• Input data:
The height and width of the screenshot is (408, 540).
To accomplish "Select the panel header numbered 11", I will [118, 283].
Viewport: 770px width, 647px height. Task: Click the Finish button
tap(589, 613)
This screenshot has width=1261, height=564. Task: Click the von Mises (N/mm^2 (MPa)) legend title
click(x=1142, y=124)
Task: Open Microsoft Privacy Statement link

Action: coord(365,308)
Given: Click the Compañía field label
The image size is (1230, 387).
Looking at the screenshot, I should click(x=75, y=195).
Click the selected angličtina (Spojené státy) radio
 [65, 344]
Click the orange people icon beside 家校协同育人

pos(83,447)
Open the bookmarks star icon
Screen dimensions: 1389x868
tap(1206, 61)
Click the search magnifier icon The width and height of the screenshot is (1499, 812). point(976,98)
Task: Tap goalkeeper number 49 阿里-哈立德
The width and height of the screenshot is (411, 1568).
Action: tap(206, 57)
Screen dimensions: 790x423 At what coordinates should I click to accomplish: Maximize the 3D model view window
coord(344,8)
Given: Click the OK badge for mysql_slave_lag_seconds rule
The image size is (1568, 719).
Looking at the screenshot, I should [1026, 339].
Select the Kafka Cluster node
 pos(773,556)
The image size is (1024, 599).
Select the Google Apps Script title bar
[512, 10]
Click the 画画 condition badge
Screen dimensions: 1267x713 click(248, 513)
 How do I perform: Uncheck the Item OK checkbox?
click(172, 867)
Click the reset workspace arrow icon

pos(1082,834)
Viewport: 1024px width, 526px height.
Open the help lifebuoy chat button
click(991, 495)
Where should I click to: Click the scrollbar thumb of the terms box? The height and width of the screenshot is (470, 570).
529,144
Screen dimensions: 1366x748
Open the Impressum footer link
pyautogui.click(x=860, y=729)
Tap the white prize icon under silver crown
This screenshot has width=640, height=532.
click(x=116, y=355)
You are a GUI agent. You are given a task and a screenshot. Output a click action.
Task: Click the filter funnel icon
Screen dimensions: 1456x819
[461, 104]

• Given instruction:
Copy the rows from the line with "Task: Open Microsoft Privacy Statement link" to the line with "click(991, 495)", both included, and reproduce them verbatim.

• Correct output:
Task: Open Microsoft Privacy Statement link

Action: coord(365,308)
Given: Click the Compañía field label
The image size is (1230, 387).
Looking at the screenshot, I should click(x=75, y=195).
Click the selected angličtina (Spojené státy) radio
 [65, 344]
Click the orange people icon beside 家校协同育人

pos(83,447)
Open the bookmarks star icon
Screen dimensions: 1389x868
tap(1206, 61)
Click the search magnifier icon The width and height of the screenshot is (1499, 812). point(976,98)
Task: Tap goalkeeper number 49 阿里-哈立德
The width and height of the screenshot is (411, 1568).
Action: tap(206, 57)
Screen dimensions: 790x423 At what coordinates should I click to accomplish: Maximize the 3D model view window
coord(344,8)
Given: Click the OK badge for mysql_slave_lag_seconds rule
The image size is (1568, 719).
Looking at the screenshot, I should [1026, 339].
Select the Kafka Cluster node
 pos(773,556)
The image size is (1024, 599).
Select the Google Apps Script title bar
[512, 10]
Click the 画画 condition badge
Screen dimensions: 1267x713 click(248, 513)
 How do I perform: Uncheck the Item OK checkbox?
click(172, 867)
Click the reset workspace arrow icon

pos(1082,834)
Viewport: 1024px width, 526px height.
Open the help lifebuoy chat button
click(991, 495)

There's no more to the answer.